1st Update, Friday 8:15AM: Despite three wide entries kicking off Thursday night, yesterday and the rest of this weekend will be about Disney’s Captain Marvel. Yesterday, the superhero movie directed by Anna Boden and Ryan Fleck made an estimated $9.2 million, leading all movies and putting its running total near $197M. Last night repped an 8% hike over Wednesday’s domestic box office total, also commendable.

Today in its eighth day of play, Captain Marvel is expected to cross the $200M mark, a day ahead of Guardians of the Galaxy Vol. 2, which reached the milestone in nine days. Industry estimates believe Captain Marvel should do about $70M in Weekend 2.

In regards to spring break, out of all the Fridays in March, today will have the most K-12 schools and colleges off, per comScore, at 24% and 34%, respectively.

While everything seems like counter-programming, Paramount Animation and Nickelodeon’s Wonder Park is the most prolific as it cost an estimated $100M net and has been in the works since 2014, when the late Brad Grey was in charge of the lot. Previews kicked off yesterday at 4 PM, earning $700,000 at 2,620 theaters. The pic is expected to do between $10M-$14M at 3,838 venues this weekend; the pic seriously needs to do way more at that cost. We’ll see what happens off a Rotten Tomatoes score of 22% Rotten. In January 2018, it was reported that director Dylan Brown was fired from the production by Paramount following an investigation into complaints of “inappropriate and unwanted conduct” by multiple women. The film was virtually done at the time, so the production did not replace him.

Wonder Park follows a wildly creative girl June who dreams up her ideal theme park.
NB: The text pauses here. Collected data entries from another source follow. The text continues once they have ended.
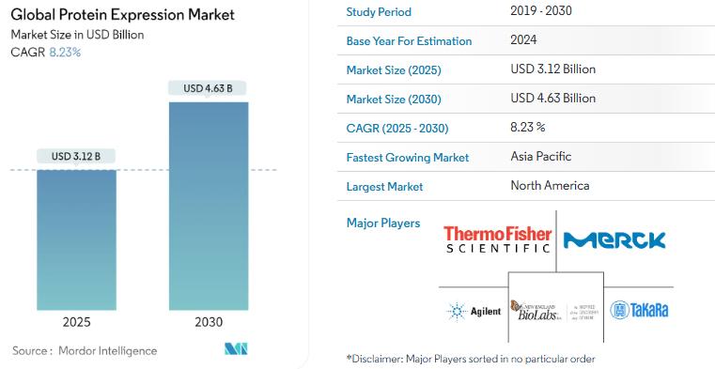
Task: Click the Global Protein Expression Market title
Action: point(123,15)
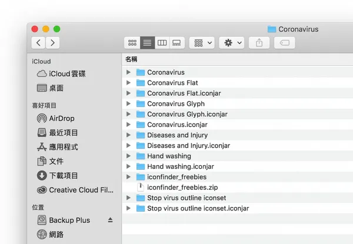Screen dimensions: 353x244
Task: Expand the Coronavirus Flat folder
Action: (128, 83)
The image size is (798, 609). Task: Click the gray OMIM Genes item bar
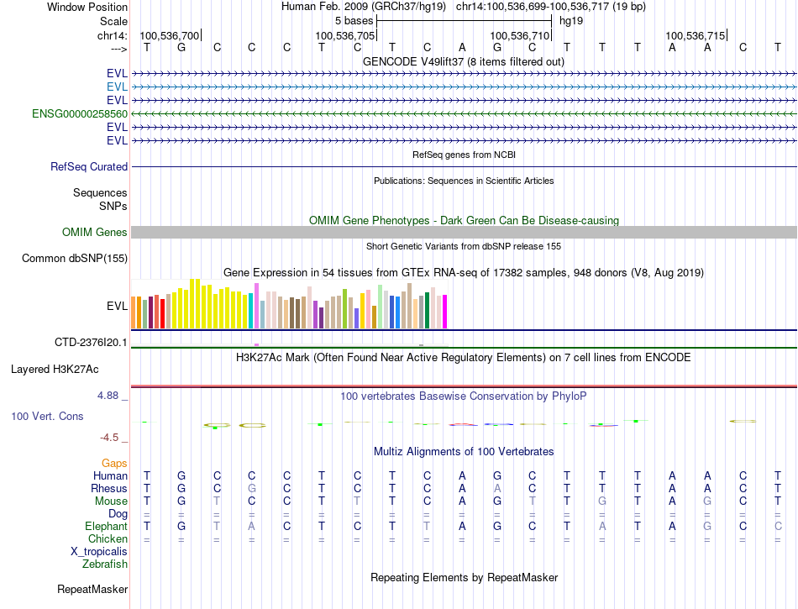click(x=463, y=233)
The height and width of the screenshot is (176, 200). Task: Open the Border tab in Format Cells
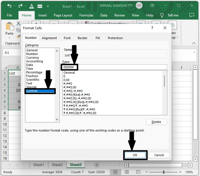[83, 38]
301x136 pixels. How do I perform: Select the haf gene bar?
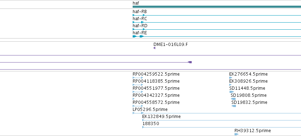pyautogui.click(x=217, y=7)
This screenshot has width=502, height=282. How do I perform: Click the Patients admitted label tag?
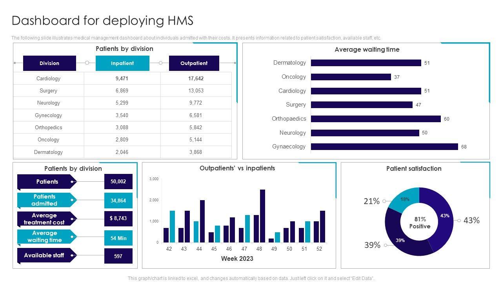click(45, 200)
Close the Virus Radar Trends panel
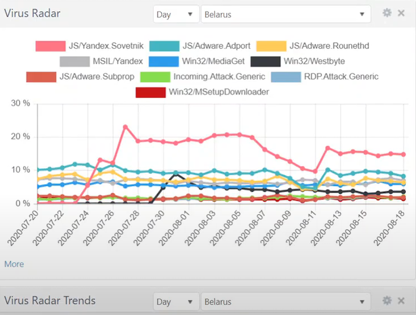 tap(401, 300)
She discovers an old roller coaster car and climbs inside and finds herself in Wonderland, an amusement park she had created in her mind and put aside. All of her rides and characters are brought to life but are falling into disarray without her, and it’s up to her to keep the place alive. Josh Appelbaum & André Nemec wrote the screenplay. Voice cast includes Jennifer Garner, Matthew Broderick, John Oliver, Mila Kunis, Kenan Thompson, Ken Jeong, Norbert Leo Butz, Brianna Denski and Ken Hudson Campbell.

Captive State
Captive State

Focus Features has the Participant/DreamWorks/Amblin sci-fi pic Captive State at 2,500 locations. Previews began at 7 PM last night with $300K, with earlier-week projections at $4M over three days for this $25M feature production from director Rupert Wyatt. Set in a Chicago neighborhood nearly a decade after an occupation by an extra-terrestrial force, Captive State explores the lives on both sides of the conflict – the collaborators and dissidents. John Goodman, Ashton Sanders, Jonathan Majors, Machine Gun Kelly and Vera Farmiga star.
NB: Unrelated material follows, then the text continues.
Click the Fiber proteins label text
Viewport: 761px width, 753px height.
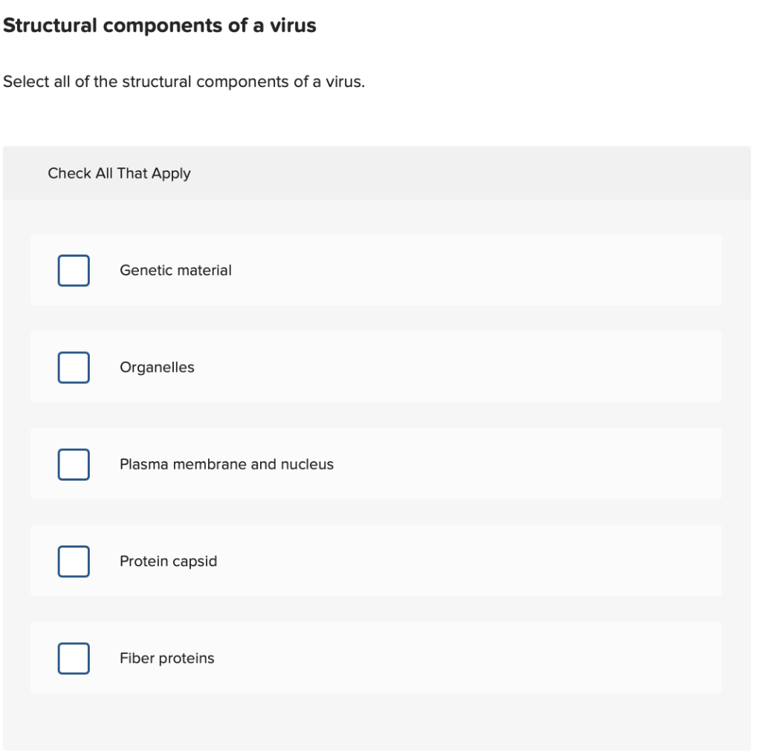tap(166, 658)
CBS Films/Lionsgate has the romance movie Five Feet Apart, about a pair of teenagers with life-threatening illnesses who meet in a hospital and fall in love. Last night brought in $715K. The pic cost $7M before P&A and tracking has the movie between $8M-$10M, but Captain Marvel could steal cash away for a result that’s more in line of $6M-$9M at 2,803 theaters. CBS hopes that females ages 13-34 find the pic in droves. Justin Baldoni directs, and Haley Lu Richardson and Cole Sprouse star. Rotten Tomatoes is at 45% Rotten.